The celebration was established in 2017 by the Council of Europe (CoE), as an initiative by the Polish government’s environmental protection agency (GDOŚ), public broadcaster Polish Radio’s IAR news agency reported.
The agency's spokesman Piotr Otrębski told journalists that this year, a wide range of organisations and institutions, from national parks through local authorities to schools and universities, have been staging landscape-themed events, such was walks, lectures and competitions since the start of this month.
By mid-October, more than 100 such events had taken place nationwide "and new ones are being held all the time, with several dozen projects planned for October 20 alone,” Otrębski added, as quoted by the state PAP news agency.
The date marks the anniversary of the day when the European Landscape Convention was signed in 2000 by CoE member states in the Italian city of Florence.
This year’s motto is “open landscapes,” which “invites us all to reflect on the damage being done by the fragmentation of spaces and the fencing of land,” Otrębski said.

> Parts of the exercise:
1. Decide whether each statement below agrees with the article on the landscape celebration, answering yes or no and quoting the words of the article that settle it. (a) The celebration was set up in 2017 by the Council of Europe. (b) The European Landscape Convention was signed in Rome. (c) More than 100 events had been held across the country by mid-October.
2. Pick up the article on the landscape celebration after its final sentence and write what comes next.

[Pixel coordinate grounding data]
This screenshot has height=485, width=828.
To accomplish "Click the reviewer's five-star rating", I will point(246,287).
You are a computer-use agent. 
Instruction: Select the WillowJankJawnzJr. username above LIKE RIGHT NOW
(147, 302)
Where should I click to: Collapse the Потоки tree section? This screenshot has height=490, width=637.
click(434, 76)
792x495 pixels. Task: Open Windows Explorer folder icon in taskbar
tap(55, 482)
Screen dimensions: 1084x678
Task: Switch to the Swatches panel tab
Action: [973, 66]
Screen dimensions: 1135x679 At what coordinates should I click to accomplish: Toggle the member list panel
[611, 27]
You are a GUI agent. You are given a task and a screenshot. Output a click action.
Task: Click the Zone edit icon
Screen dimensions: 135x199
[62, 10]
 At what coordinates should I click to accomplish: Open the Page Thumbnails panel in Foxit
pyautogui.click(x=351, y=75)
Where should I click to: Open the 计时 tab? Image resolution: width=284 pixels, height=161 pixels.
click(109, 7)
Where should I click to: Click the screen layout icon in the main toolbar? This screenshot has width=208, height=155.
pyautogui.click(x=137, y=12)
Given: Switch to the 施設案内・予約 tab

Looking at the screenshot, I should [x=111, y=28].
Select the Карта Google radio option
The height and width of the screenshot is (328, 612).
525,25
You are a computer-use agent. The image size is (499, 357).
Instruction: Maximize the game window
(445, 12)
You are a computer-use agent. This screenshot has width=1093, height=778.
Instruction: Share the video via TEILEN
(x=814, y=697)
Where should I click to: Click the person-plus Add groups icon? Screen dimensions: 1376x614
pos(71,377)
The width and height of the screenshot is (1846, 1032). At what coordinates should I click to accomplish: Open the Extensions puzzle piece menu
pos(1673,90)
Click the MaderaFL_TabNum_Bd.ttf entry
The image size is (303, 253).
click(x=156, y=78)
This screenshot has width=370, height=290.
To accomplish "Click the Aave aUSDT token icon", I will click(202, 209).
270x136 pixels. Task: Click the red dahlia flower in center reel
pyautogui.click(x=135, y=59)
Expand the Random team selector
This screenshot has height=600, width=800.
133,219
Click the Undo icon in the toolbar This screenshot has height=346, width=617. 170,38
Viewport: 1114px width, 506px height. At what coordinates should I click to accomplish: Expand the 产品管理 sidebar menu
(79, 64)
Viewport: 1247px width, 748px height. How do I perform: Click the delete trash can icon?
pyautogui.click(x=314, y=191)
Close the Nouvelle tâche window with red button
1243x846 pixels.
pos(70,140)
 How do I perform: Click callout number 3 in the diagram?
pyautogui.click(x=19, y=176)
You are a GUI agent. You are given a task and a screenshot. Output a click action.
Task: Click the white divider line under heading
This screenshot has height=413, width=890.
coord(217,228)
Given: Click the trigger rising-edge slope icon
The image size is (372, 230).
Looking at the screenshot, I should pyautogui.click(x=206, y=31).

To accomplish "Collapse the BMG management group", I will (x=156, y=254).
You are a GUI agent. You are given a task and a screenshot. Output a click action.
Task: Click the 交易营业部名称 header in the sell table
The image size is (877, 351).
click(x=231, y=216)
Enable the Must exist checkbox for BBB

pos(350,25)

> Answers in order:
1.
(a) Yes: "The celebration was established in 2017 by the Council of Europe (CoE)".
(b) No: "in the Italian city of Florence".
(c) Yes: "By mid-October, more than 100 such events had taken place nationwide".

2.
Such practices create "an array of disadvantages, both in terms of transport and visual aesthetics, and negatively affect human relationships,” he added.
“We are also drawing attention to the problem of the loss of natural open spaces, which are extremely important environmentally,” Otrębski told a news conference.
International Landscape Day celebrates natural spaces as a boon to human well-being, both in the countryside and in the cities, as well as a way to boost biological diversity and help protect people against floods, among other functions, the PAP news agency reported.